In the interim, the next crisis grows. The paradox of speed.


6. From Thirty-Seven Years to Six Months

The gap is compressing.

From Black-Scholes to Dodd-Frank: thirty-seven years. From Bitcoin to the GENIUS Act: seventeen years.13 The EU AI Act took effect thirty-three months after the appearance of ChatGPT. China issued generative-AI regulations in eight and a half months.

Thirty-seven years → seventeen years → thirty-three months → eight and a half months.

But the pace of technological change is accelerating alongside it. The Black-Scholes formula appeared in 1973, and the derivatives market took a decade to mature. ChatGPT launched in November 2022, and by early 2023, one hundred million people worldwide were using it. AI models turn over generations on a six-month cycle.

While regulators draft the EU AI Act's detailed guidelines, the AI systems they aim to regulate have already changed three times over.

The absolute duration of the gap has shrunk. But the relative distance between technology and regulation remains as large as ever — or larger.

This is the central tension that Book 4 confronts. During the thirty-seven-year gap in financial regulation, tens of thousands of child factory workers were sacrificed. What is being sacrificed in the AI-era gap?
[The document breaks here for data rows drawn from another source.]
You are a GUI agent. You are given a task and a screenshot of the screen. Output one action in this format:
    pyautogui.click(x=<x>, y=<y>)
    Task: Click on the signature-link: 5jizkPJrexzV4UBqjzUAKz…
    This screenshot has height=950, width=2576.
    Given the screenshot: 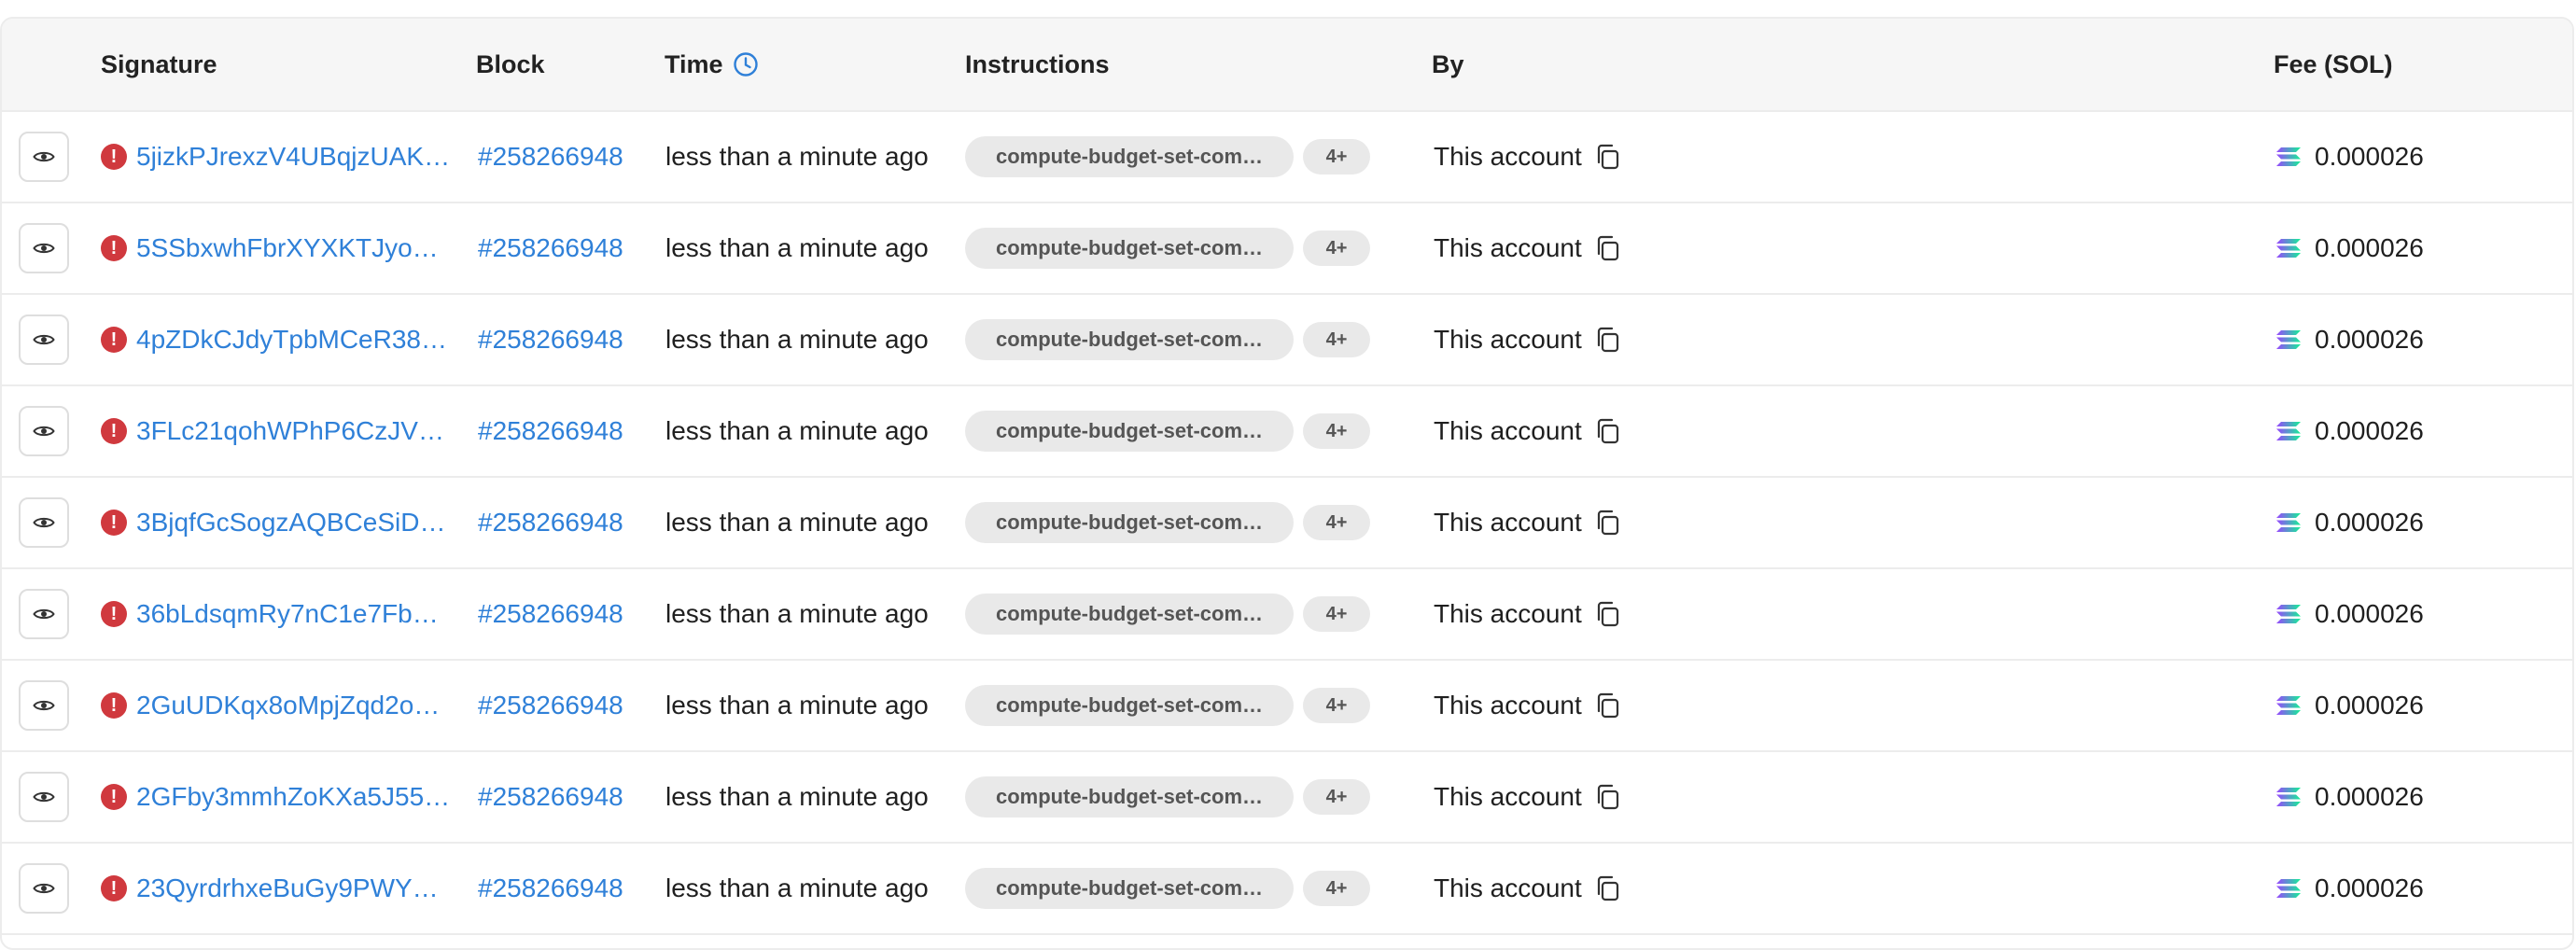 What is the action you would take?
    pyautogui.click(x=294, y=157)
    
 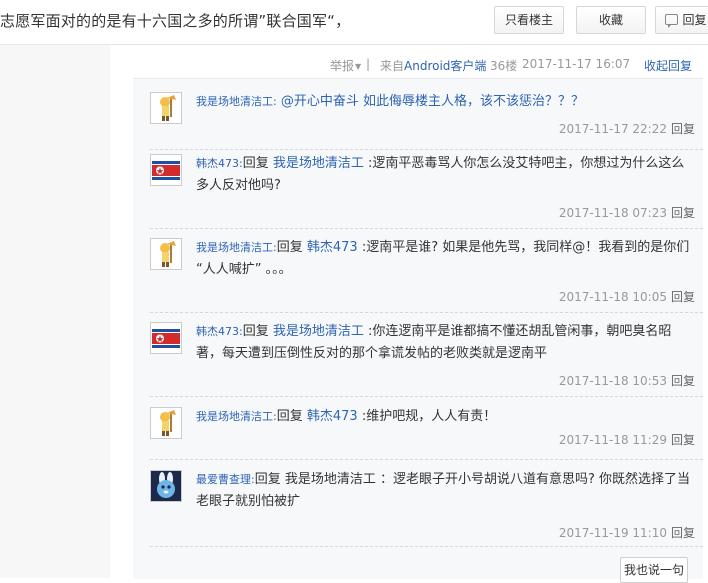 I want to click on client-source: 来自Android客户端, so click(x=433, y=66).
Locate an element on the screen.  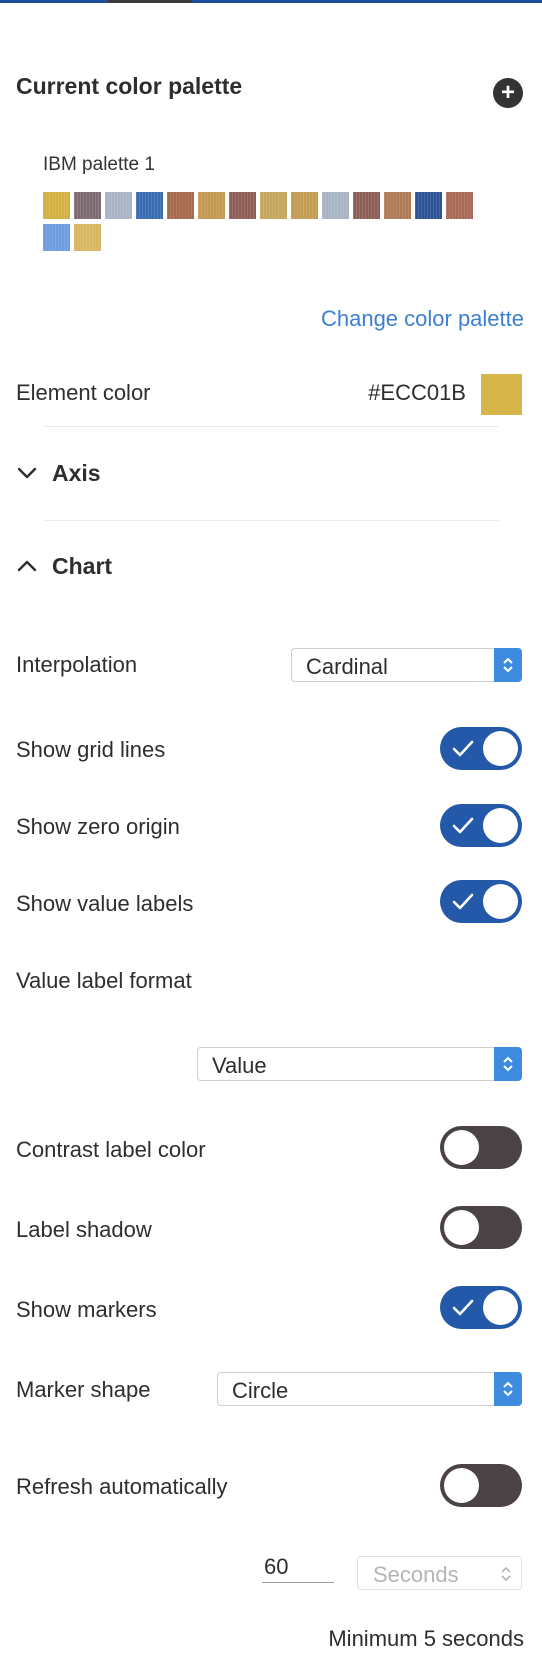
show-value-labels-label: Show value labels is located at coordinates (105, 904).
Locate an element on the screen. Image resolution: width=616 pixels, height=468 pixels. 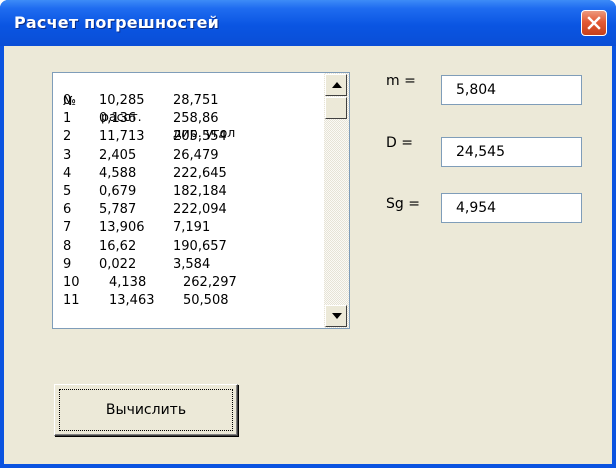
window-title: Расчет погрешностей is located at coordinates (117, 22).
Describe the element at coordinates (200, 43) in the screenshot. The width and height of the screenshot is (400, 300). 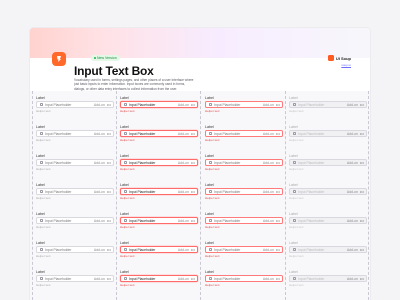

The fact that the harm may not look dramatic enough to trigger a response is precisely what makes it more dangerous.


7. Why We Cannot Wait for Crisis

In Chapter 2, we analyzed the conditions under which the British Factory Acts finally worked. There were three: the formalization of evidence, social learning, and the design of enforcement mechanisms.

Financial regulation followed the same pattern. Brooksley Born's warning (formalization of evidence) came first. LTCM and Enron (attempts at social learning) followed. But before enforcement mechanisms could be designed, the crisis arrived.
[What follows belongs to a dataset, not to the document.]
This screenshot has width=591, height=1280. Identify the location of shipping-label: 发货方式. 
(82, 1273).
Britain endured sixty-four years during which tens of thousands of children suffered. Finance endured a thirty-seven-year gap that ended with a global financial crisis. What is the scale of crisis we must endure in the age of AI?

Algorithms make credit decisions for millions, determine hiring outcomes, intervene in medical diagnoses, and shape democratic elections. When these systems are found to be systematically biased — like Lehman in 2008 — will institutions move then?
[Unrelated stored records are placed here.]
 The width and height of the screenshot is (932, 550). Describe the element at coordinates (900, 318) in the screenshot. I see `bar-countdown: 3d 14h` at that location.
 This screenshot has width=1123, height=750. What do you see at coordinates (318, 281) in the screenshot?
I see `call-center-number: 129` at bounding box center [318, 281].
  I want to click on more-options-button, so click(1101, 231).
By then, decades may already have passed.


In the next two chapters, we examine two experiments unfolding in real time. Chapter 4 takes us to Brussels: the European Union, which produced the world's first comprehensive AI regulation after thirty-five months of negotiation. Chapter 5 takes us to Beijing: China, which issued regulations in eight and a half months. The two experiments expose the tradeoff between speed and legitimacy in its starkest form.

With the lessons of thirty-seven years of financial regulation laid before them, two systems chose different answers. If Greenspan confessed during the financial crisis that "I found a flaw in the model that I perceived is the critical functioning structure that defines how the world works" — a belief he had held for forty years — what flaw will AI-era legislators discover? And will that discovery, once again, come only after crisis? Chapter 4 is the story of people who tried to answer that question first.